According to a comprehensive review published in the Food Science and Human Wellness journal,21 green tea helps modulate the innate, adaptive and intestinal immune systems. The researcher explained:
“In green tea, various compounds act on different immune cells or even the same type of cell, causing diverse effects on the immune system. According to the current research results, we speculate that green tea showed greater immunomodulatory potential due to the synergistic effects on innate immunity and adaptive immunity of different compounds.”22
Adding a squirt of lemon juice to your green tea will boost its benefits, as research has demonstrated that vitamin C significantly increases the amount of catechins available for your body to absorb.23 It’s also a good idea to choose loose-leaf tea over tea bags, as most tea bags are contaminated with toxins and microplastics.

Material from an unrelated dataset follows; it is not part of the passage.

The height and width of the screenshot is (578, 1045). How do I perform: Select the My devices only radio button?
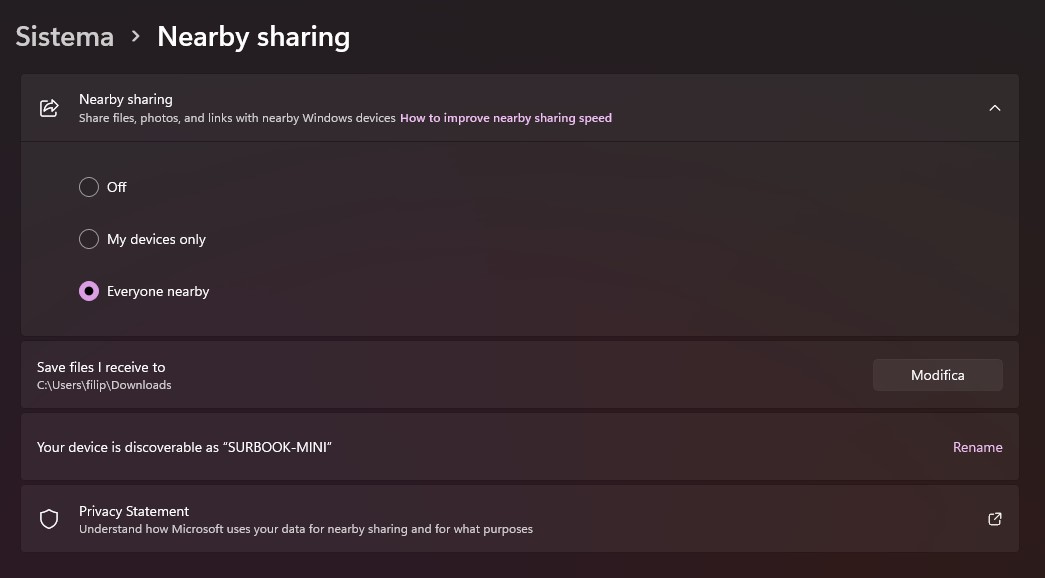click(89, 239)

Other Healthy Foods to Have on Hand During Cold and Flu Season
When it comes to immune-boosting foods, your options are bountiful; while the five listed above are specially mentioned for their unique protective actions, I encourage including many other varieties into your meals, starting with these:
- Citrus fruits (orange, tangerine, lemon and lime) — These tangy fruits are loaded with vitamin C and folate, which are both essential in maintaining the integrity of immunological barriers, as well as supporting the function of immune cells, including phagocytes, natural killer cells, T-cells and B-cells.24
- Pumpkin — Pumpkin is the ultimate fall food, although it’s actually popular all year round. Rich in vitamins A, C and B vitamins, it’s widely recognized for its antioxidant, anti-inflammatory, antiviral and antidiabetic effects.25 Remember that fresh pumpkin is the best choice; don’t expect pumpkin-flavored processed snacks to have any benefits.

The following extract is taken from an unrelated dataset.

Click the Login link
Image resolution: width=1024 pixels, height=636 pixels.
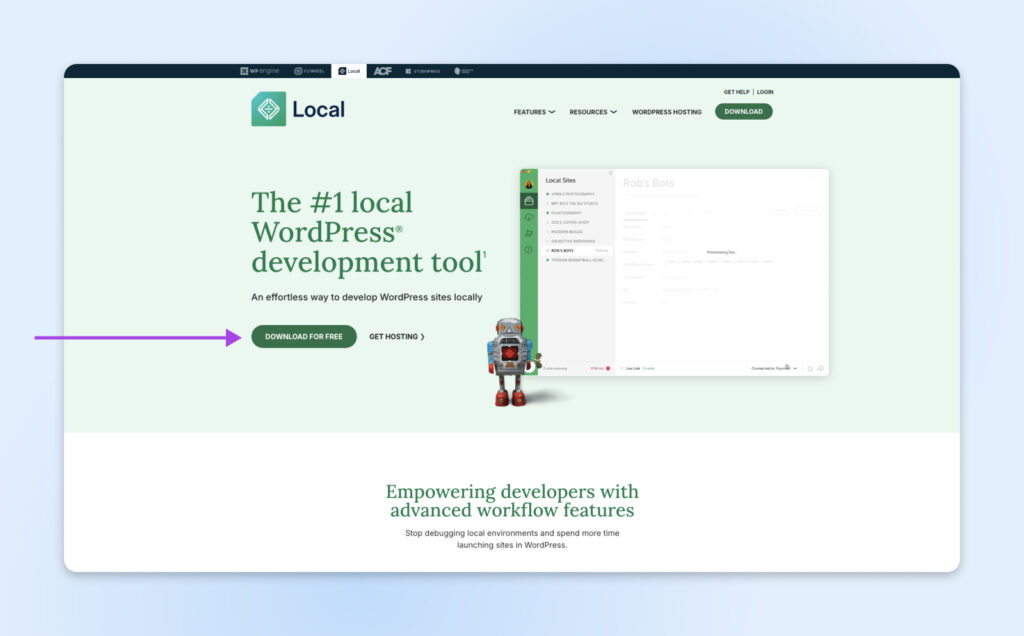coord(765,92)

- Apples — Aside from being high in fiber and vitamin C, apples also contain antioxidants like anthocyanins, and vitamin E. One study notes, “Regular consumption of apples helps reduce the risk of atherosclerosis, coronary artery disease, heart attacks, and diabetes, and also provides anti-asthmatic and anti-allergic effects.”26
- Berries (raspberries, blueberries, blackcurrants and blackberries) — These fruits offer phenolic compounds, including anthocyanins, flavonols and phenolic acids that provide antioxidant, antimicrobial, anti-inflammatory and immunomodulatory effects.27
Lastly, Elliot recommends having coarse sea salt on hand to use as a gargle whenever you’re feeling under the weather.28
“Gargling with warm salt water when you are sick, especially sea salt, can have an anti-inflammatory effect. It works by helping to wash away viruses, bacteria, allergens and mucus in your throat. The rougher the salt, the better,” she said.
Most sea salts on the market, however, are loaded with plastic microparticles, which is why my personal choice is Himalayan salt. Since it’s mined from salt beds created long before plastic and other toxic chemicals were manufactured, it’s the best option to reduce your toxic load.